Kamar mandi umum senantiasa sunyi pada jam jam begini. Ia bisa mengambil waktu sebanyak mungkin untuk buang tai, menyikat gigi bahkan onani. Pagi itu ia putuskan untuk melakukan ketiganya dengan urutan nyaris bersamaan. Seringai di wajahnya tak bisa ia kendalikan saat penis yang sedemikian tegak itu mengeluarkan sejumput cairan putih kental yang mungkin berisi calon presiden beserta kabinetnya.

Siang menjelang dan belum sepatah katapun ia lontarkan. Kesunyian yang diulangnya setiap hari itu hanya ia sendiri yang mengerti mengapa meski kini usia 34 tahun membayang di jidatnya.

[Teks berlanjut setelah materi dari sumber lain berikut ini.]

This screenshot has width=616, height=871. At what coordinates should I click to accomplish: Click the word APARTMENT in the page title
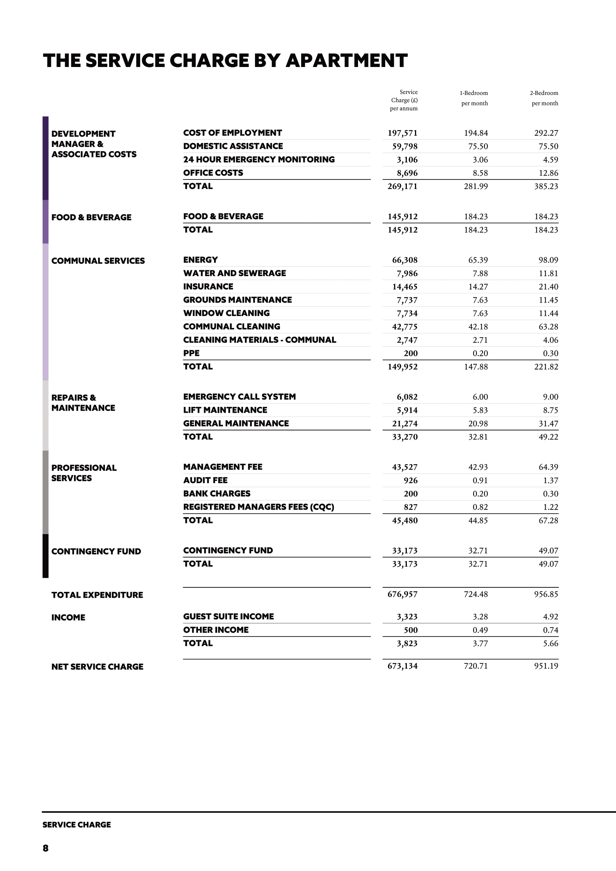tap(346, 61)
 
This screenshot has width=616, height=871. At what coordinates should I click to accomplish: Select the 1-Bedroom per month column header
tap(474, 98)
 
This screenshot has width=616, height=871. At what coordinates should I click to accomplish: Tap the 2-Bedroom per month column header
tap(544, 98)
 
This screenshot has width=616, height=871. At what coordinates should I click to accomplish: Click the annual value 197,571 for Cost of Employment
tap(402, 133)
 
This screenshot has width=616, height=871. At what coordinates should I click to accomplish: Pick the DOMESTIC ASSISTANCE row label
tap(233, 146)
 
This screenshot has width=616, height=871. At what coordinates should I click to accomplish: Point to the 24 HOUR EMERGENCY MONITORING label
tap(259, 159)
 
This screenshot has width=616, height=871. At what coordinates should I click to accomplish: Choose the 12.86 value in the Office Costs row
tap(548, 173)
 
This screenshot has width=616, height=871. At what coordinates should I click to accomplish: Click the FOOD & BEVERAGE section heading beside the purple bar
tap(92, 217)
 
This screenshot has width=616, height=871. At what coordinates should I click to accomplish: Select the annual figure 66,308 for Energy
tap(404, 260)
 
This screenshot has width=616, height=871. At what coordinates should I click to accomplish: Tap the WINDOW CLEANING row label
tap(226, 313)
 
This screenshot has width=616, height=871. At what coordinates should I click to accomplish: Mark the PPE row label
tap(191, 353)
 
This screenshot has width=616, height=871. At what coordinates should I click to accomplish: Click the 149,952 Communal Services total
tap(402, 367)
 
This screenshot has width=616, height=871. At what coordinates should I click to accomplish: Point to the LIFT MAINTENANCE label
tap(225, 410)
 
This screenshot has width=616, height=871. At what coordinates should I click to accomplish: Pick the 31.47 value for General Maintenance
tap(548, 424)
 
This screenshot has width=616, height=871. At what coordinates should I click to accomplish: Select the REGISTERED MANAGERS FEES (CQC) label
tap(258, 507)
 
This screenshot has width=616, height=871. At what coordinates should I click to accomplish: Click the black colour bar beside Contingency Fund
tap(45, 556)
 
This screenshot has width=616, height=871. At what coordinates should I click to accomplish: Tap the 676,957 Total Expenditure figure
tap(402, 594)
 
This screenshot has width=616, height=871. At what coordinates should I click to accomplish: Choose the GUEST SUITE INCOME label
tap(228, 616)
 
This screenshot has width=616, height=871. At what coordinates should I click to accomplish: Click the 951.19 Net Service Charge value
tap(546, 666)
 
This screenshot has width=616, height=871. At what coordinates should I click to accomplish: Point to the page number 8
tap(45, 848)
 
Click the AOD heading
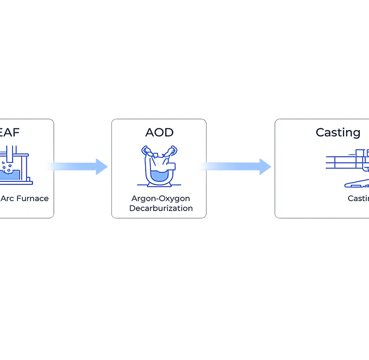159,132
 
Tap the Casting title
338,132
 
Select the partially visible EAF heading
10,132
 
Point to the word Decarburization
161,208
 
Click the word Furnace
33,198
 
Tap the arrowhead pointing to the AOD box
102,167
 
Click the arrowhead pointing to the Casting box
266,167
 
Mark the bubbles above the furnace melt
7,165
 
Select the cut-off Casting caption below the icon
358,198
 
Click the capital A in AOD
150,132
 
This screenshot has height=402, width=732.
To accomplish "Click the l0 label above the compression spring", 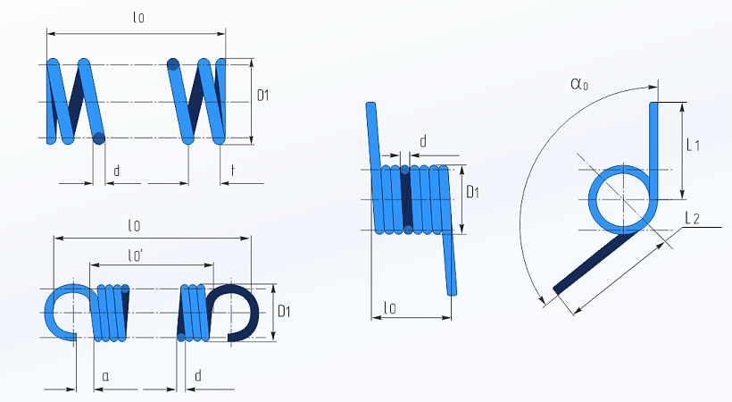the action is click(138, 18).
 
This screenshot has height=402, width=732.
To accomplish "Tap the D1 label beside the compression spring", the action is click(263, 96).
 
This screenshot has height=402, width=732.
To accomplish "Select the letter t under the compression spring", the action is click(233, 171).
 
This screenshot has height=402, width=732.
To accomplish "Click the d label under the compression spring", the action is click(117, 171).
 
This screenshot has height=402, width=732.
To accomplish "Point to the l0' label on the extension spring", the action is click(136, 255).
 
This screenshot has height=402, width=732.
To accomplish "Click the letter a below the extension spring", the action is click(105, 376).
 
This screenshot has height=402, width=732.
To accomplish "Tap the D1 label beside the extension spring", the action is click(284, 311).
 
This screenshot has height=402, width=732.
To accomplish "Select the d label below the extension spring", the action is click(198, 375).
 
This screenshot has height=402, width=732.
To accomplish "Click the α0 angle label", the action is click(579, 84).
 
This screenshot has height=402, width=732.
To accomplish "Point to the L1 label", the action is click(694, 146).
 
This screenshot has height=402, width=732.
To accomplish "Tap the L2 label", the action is click(693, 218).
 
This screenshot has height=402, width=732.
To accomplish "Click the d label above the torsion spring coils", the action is click(423, 142).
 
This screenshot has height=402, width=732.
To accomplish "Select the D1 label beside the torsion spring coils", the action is click(473, 192).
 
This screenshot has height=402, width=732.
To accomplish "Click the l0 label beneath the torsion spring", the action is click(390, 307).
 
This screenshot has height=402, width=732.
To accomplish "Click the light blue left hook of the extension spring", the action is click(70, 313).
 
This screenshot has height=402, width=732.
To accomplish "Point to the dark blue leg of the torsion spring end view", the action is click(593, 263).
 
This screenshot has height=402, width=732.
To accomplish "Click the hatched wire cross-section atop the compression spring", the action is click(173, 65).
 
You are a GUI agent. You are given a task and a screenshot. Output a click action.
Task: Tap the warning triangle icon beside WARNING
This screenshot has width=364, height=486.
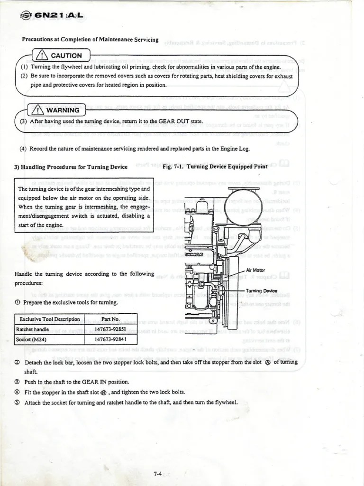click(37, 110)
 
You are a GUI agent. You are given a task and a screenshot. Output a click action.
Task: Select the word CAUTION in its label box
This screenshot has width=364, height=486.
click(66, 56)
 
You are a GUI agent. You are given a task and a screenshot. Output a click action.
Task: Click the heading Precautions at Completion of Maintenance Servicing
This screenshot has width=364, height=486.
click(90, 39)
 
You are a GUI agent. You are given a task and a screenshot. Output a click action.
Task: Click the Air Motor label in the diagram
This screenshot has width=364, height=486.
click(255, 270)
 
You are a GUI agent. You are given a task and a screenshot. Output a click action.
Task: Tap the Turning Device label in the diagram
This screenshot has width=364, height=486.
click(262, 291)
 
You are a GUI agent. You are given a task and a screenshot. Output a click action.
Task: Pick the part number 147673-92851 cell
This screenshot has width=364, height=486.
click(110, 329)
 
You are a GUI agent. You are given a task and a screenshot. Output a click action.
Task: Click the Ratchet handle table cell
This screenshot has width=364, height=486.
click(33, 329)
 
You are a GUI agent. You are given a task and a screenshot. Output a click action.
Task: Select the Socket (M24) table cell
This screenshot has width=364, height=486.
click(30, 339)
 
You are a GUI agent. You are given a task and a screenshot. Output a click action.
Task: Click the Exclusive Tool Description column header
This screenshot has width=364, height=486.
click(50, 319)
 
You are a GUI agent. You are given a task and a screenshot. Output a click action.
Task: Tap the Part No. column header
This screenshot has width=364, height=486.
click(110, 319)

Sepatah kata akan diucapkannya saat membeli makan siang, berupa “Nasi campurnya satu” dan “Terimakasih” lalu kembali ke kontrakan 3 kali 5 dengan dapur kecil dan kamar mandi bersama.

Ia nyalakan televisi dan makan dalam sunyi.

Lalu menyalakan rokok dan mengisapnya dalam sepi.

Sore itu kontrakannya ramai, tetangga dan sejumlah anak anak sepulang bermain bola menemukan darah yang merembes dari pintu, diserap alas kaki dan mengubah warna kuningnya menjadi merah. Darah yang menetes dan menggumpal diserap tanah berpasir dan menguarkan bau amis.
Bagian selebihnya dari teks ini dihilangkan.